Task objective. After finding the line that contains "Add a new request variable with plus icon" in the entries below, retype it and every following line precisely, the last included.

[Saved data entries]
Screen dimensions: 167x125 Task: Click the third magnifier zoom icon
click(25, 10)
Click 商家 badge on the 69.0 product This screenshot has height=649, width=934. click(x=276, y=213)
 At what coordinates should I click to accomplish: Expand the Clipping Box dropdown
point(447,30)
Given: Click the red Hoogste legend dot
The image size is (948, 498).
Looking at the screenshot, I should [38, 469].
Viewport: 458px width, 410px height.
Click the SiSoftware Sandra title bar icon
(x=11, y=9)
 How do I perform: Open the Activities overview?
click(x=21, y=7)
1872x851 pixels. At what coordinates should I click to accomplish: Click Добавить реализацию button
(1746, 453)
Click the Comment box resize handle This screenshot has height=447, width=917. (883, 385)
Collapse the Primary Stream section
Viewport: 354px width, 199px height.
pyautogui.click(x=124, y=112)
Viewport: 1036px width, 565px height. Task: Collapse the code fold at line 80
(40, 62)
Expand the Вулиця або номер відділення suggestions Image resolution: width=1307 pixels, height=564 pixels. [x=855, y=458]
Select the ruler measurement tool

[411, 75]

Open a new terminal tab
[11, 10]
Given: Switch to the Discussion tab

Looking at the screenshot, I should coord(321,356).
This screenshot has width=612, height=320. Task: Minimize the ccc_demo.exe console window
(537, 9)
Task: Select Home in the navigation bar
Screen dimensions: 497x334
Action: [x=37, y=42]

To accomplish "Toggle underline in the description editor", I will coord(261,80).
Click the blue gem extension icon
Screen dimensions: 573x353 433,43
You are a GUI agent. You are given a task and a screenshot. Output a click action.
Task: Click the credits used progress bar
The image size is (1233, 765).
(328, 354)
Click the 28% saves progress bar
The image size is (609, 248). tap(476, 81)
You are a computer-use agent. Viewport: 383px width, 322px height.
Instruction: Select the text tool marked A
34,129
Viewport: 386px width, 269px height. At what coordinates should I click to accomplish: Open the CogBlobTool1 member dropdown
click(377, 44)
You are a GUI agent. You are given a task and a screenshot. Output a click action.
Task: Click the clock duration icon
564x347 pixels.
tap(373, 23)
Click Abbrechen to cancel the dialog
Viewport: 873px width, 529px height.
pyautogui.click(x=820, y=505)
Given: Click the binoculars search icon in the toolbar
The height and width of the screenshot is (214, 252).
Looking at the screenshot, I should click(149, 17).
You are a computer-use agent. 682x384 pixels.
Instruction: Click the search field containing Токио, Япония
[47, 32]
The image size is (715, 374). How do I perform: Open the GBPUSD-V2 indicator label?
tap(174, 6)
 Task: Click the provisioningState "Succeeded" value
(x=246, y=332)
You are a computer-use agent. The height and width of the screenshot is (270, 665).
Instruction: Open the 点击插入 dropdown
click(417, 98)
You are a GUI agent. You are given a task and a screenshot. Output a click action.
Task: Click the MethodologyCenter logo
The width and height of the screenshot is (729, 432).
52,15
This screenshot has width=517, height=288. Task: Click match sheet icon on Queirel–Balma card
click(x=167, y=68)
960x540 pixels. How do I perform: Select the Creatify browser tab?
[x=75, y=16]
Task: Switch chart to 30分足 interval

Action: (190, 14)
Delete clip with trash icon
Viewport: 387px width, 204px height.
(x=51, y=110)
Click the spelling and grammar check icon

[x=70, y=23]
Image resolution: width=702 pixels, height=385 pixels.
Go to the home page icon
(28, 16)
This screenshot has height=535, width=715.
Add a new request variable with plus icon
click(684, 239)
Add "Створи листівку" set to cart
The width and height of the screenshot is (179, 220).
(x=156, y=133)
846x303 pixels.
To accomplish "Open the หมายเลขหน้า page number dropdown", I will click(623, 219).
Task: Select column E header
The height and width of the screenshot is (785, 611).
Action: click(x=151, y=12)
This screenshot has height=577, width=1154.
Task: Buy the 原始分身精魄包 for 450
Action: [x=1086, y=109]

Result.
Add a new request variable with plus icon
click(684, 239)
Add "Створи листівку" set to cart
The width and height of the screenshot is (179, 220).
(x=156, y=133)
846x303 pixels.
To accomplish "Open the หมายเลขหน้า page number dropdown", I will click(623, 219).
Task: Select column E header
The height and width of the screenshot is (785, 611).
Action: click(x=151, y=12)
This screenshot has height=577, width=1154.
Task: Buy the 原始分身精魄包 for 450
Action: [x=1086, y=109]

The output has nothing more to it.